Ces manquements sont constitutifs d'une faute de nature à justifier une sanction disciplinaire.

M. B..., capitaine de gendarmerie, a publié, sous un pseudonyme, sur plusieurs sites internet relayés par les réseaux sociaux, de nombreux articles critiquant en des termes outranciers et irrespectueux l'action de membres du Gouvernement et la politique étrangère et de défense française.

Il s'est prévalu, dans ces publications, de sa qualité d'ancien élève de l'école Saint-Cyr et de l'école des officiers de la gendarmerie nationale.

Alors pourtant qu'il avait été mis en garde à ce sujet, il a poursuivi ces publications.

Ces faits, même s'ils ont été commis en dehors du service et sans utiliser les moyens du service et si l'intéressé ne faisait pas état de sa qualité de militaire, sont constitutifs d'une violation de l'obligation de réserve à laquelle sont tenus les militaires à l'égard des autorités publiques, même en dehors du service et fût-ce sous couvert d'anonymat.

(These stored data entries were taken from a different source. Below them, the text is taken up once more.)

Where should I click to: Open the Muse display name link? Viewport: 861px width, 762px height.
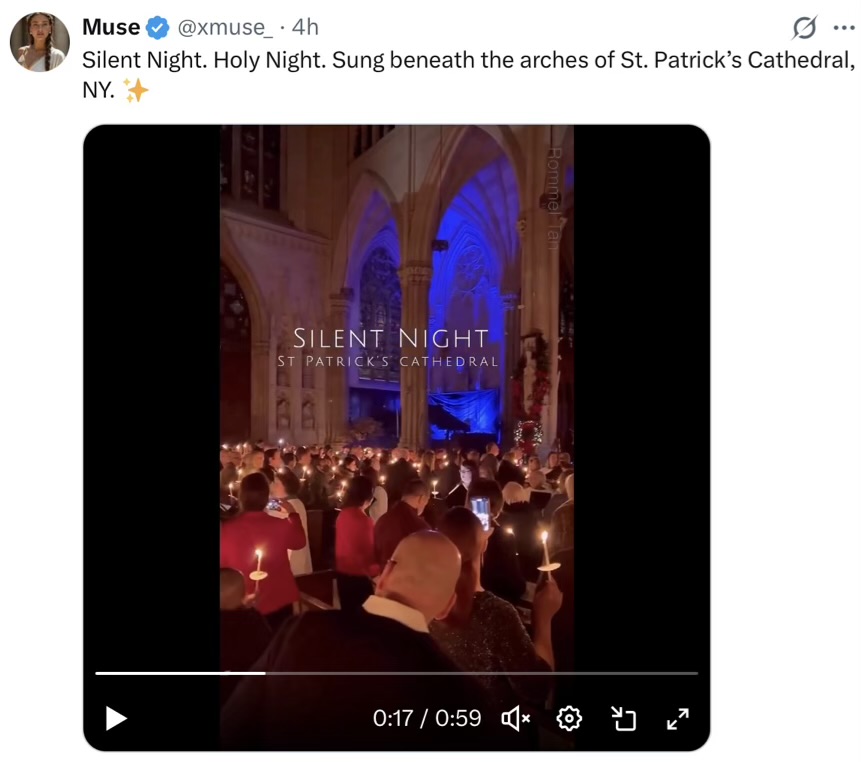pyautogui.click(x=111, y=27)
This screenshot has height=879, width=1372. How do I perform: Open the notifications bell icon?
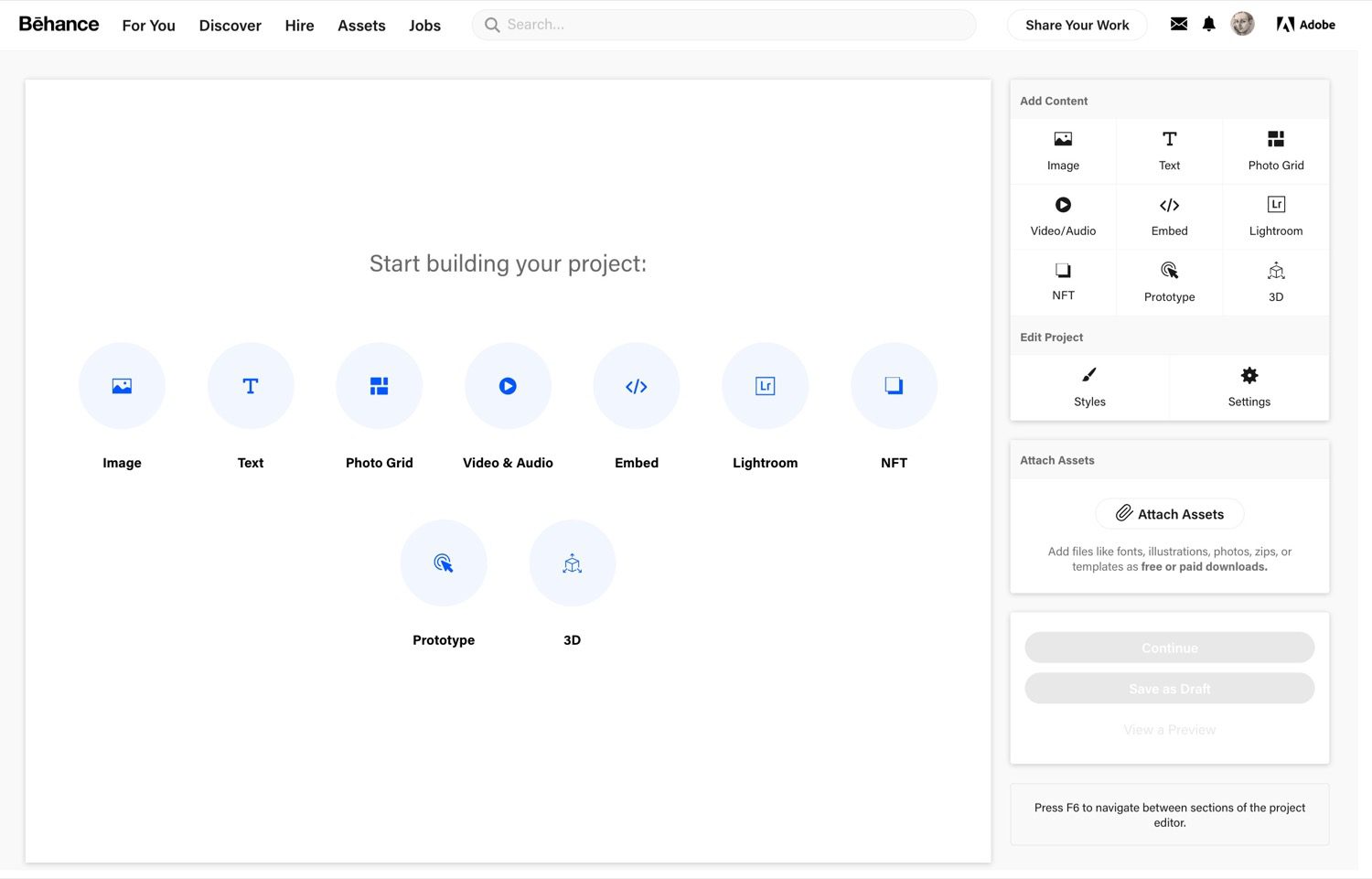point(1208,24)
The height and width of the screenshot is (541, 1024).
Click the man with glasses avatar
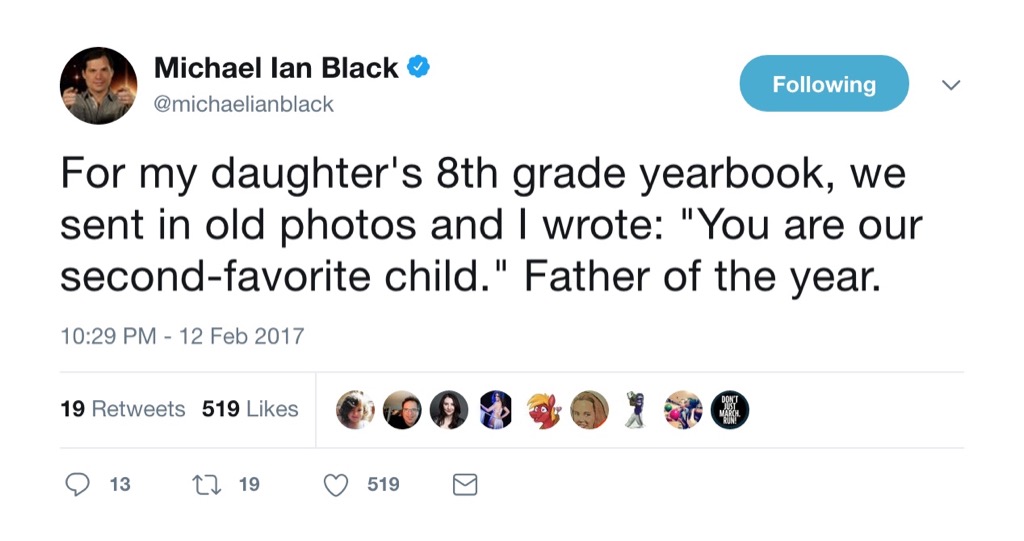402,410
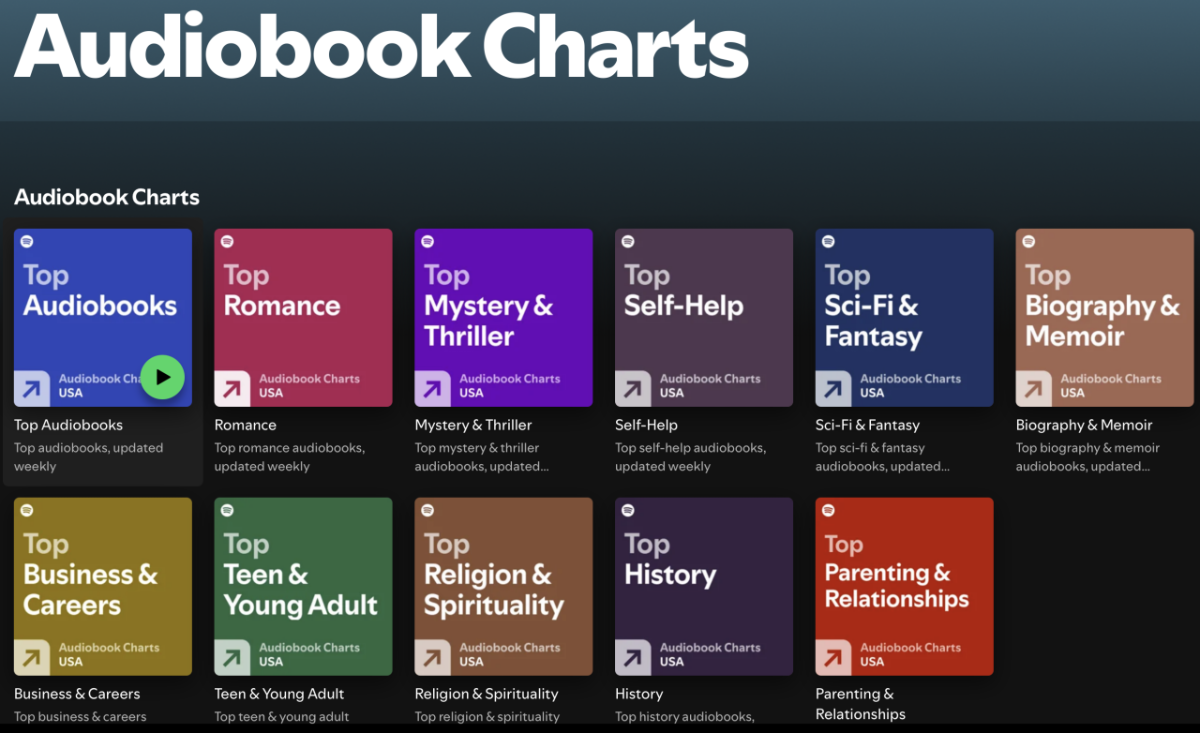Open the Sci-Fi & Fantasy title link

[x=867, y=425]
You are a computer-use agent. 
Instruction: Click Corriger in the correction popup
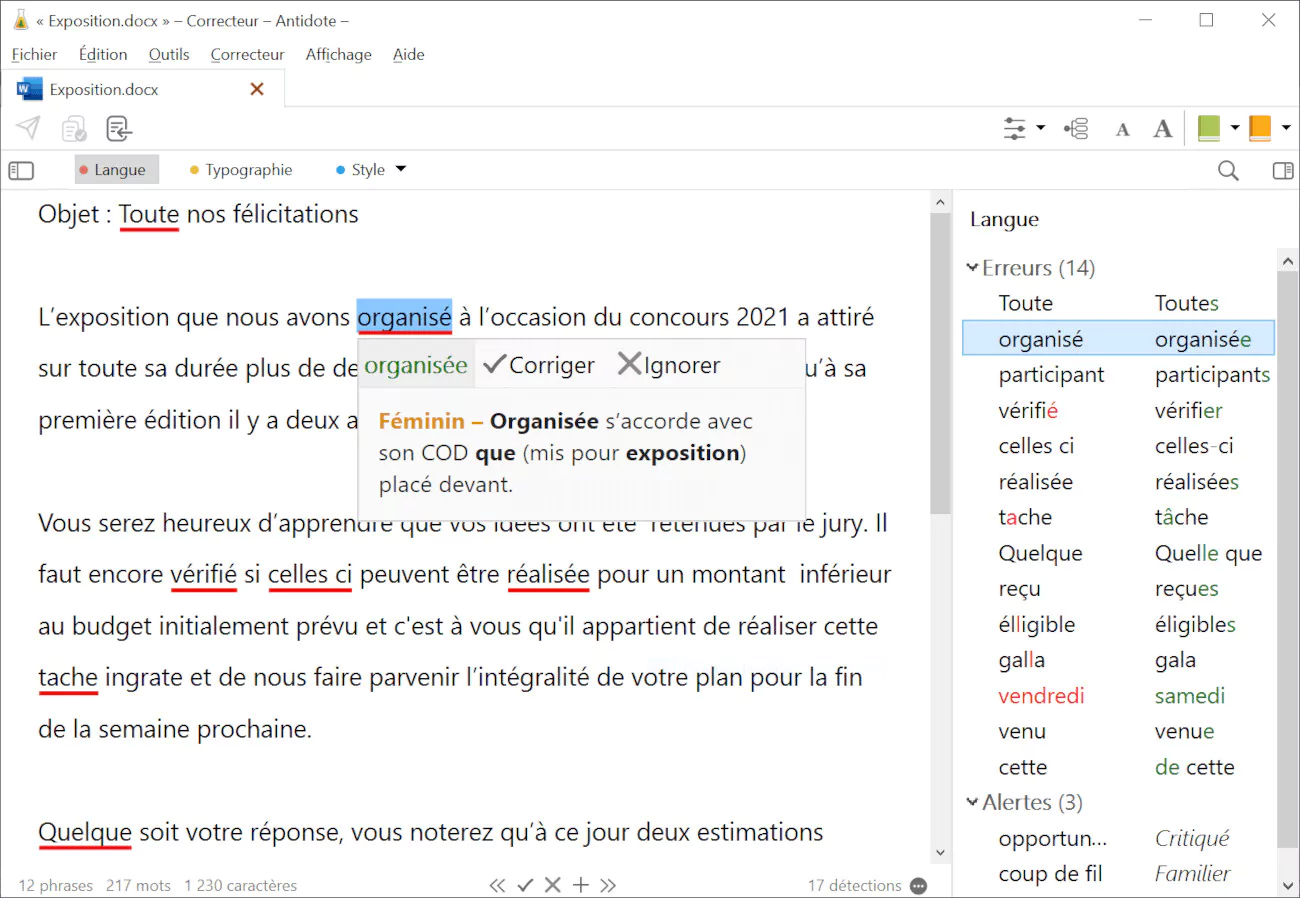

Les manquements reprochés à M. C..., dont l'inexactitude matérielle n'est pas établie, étaient constitutifs d'une faute de nature à justifier une sanction disciplinaire.

Aux termes de l'article L.4137-2 du code de la défense : « 1° Les sanctions du premier groupe sont : / a) L'avertissement ; / b) La consigne ; / c) La réprimande ; / d) Le blâme ; / e) Les arrêts ; / f) Le blâme du ministre ».

Eu égard à la virulence des propos tenus par l'intéressé, à la répétition des faits, au grade et aux responsabilités de M. C...et alors même que sa manière de servir aurait par ailleurs donné satisfaction, l'autorité investie du pouvoir disciplinaire n'a pas, dans les circonstances de l'espèce et au regard de la marge d'appréciation dont elle disposait, pris une sanction disproportionnée en lui infligeant un blâme.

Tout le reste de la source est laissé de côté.